▶ Problem requirements
Go through the material and set down every line without alteration.

-- Records supplied follows --

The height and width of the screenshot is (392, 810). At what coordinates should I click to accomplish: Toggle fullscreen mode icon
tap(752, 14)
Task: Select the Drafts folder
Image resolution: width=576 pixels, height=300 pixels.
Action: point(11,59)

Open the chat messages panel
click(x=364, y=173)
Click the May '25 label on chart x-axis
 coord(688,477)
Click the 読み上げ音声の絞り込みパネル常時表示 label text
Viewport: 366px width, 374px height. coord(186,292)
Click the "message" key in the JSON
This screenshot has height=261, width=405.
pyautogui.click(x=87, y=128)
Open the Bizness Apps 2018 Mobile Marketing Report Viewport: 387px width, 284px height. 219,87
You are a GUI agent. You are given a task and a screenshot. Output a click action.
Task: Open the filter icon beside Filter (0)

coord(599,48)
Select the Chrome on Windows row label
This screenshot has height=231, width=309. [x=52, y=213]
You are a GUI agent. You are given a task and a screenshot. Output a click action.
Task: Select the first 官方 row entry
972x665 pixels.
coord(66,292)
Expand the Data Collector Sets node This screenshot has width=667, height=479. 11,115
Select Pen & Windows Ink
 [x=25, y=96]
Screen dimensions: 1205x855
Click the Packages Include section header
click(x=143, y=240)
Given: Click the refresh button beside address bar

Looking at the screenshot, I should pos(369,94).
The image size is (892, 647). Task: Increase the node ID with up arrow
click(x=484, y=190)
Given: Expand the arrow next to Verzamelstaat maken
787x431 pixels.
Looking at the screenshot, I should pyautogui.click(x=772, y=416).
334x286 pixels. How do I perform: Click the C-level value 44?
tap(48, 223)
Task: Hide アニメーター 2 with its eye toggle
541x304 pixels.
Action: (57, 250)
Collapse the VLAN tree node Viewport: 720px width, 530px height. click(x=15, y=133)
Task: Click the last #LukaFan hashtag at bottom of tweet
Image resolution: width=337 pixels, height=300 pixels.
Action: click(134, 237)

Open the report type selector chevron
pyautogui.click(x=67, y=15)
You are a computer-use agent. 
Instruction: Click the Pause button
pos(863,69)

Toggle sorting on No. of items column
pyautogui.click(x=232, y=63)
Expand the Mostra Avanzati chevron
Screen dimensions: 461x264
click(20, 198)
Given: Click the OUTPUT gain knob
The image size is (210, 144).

-- Records supplied concluded --

▶ Response area
The height and width of the screenshot is (392, 810). At what coordinates should I click to accomplish: Toggle fullscreen mode icon
tap(752, 14)
Task: Select the Drafts folder
Image resolution: width=576 pixels, height=300 pixels.
Action: point(11,59)

Open the chat messages panel
click(x=364, y=173)
Click the May '25 label on chart x-axis
 coord(688,477)
Click the 読み上げ音声の絞り込みパネル常時表示 label text
Viewport: 366px width, 374px height. coord(186,292)
Click the "message" key in the JSON
This screenshot has height=261, width=405.
pyautogui.click(x=87, y=128)
Open the Bizness Apps 2018 Mobile Marketing Report Viewport: 387px width, 284px height. 219,87
You are a GUI agent. You are given a task and a screenshot. Output a click action.
Task: Open the filter icon beside Filter (0)

coord(599,48)
Select the Chrome on Windows row label
This screenshot has height=231, width=309. [x=52, y=213]
You are a GUI agent. You are given a task and a screenshot. Output a click action.
Task: Select the first 官方 row entry
972x665 pixels.
coord(66,292)
Expand the Data Collector Sets node This screenshot has width=667, height=479. 11,115
Select Pen & Windows Ink
 [x=25, y=96]
Screen dimensions: 1205x855
Click the Packages Include section header
click(x=143, y=240)
Given: Click the refresh button beside address bar

Looking at the screenshot, I should pos(369,94).
The image size is (892, 647). Task: Increase the node ID with up arrow
click(x=484, y=190)
Given: Expand the arrow next to Verzamelstaat maken
787x431 pixels.
Looking at the screenshot, I should pyautogui.click(x=772, y=416).
334x286 pixels. How do I perform: Click the C-level value 44?
tap(48, 223)
Task: Hide アニメーター 2 with its eye toggle
541x304 pixels.
Action: (57, 250)
Collapse the VLAN tree node Viewport: 720px width, 530px height. click(x=15, y=133)
Task: Click the last #LukaFan hashtag at bottom of tweet
Image resolution: width=337 pixels, height=300 pixels.
Action: click(134, 237)

Open the report type selector chevron
pyautogui.click(x=67, y=15)
You are a computer-use agent. 
Instruction: Click the Pause button
pos(863,69)

Toggle sorting on No. of items column
pyautogui.click(x=232, y=63)
Expand the Mostra Avanzati chevron
Screen dimensions: 461x264
click(20, 198)
Given: Click the OUTPUT gain knob
The image size is (210, 144).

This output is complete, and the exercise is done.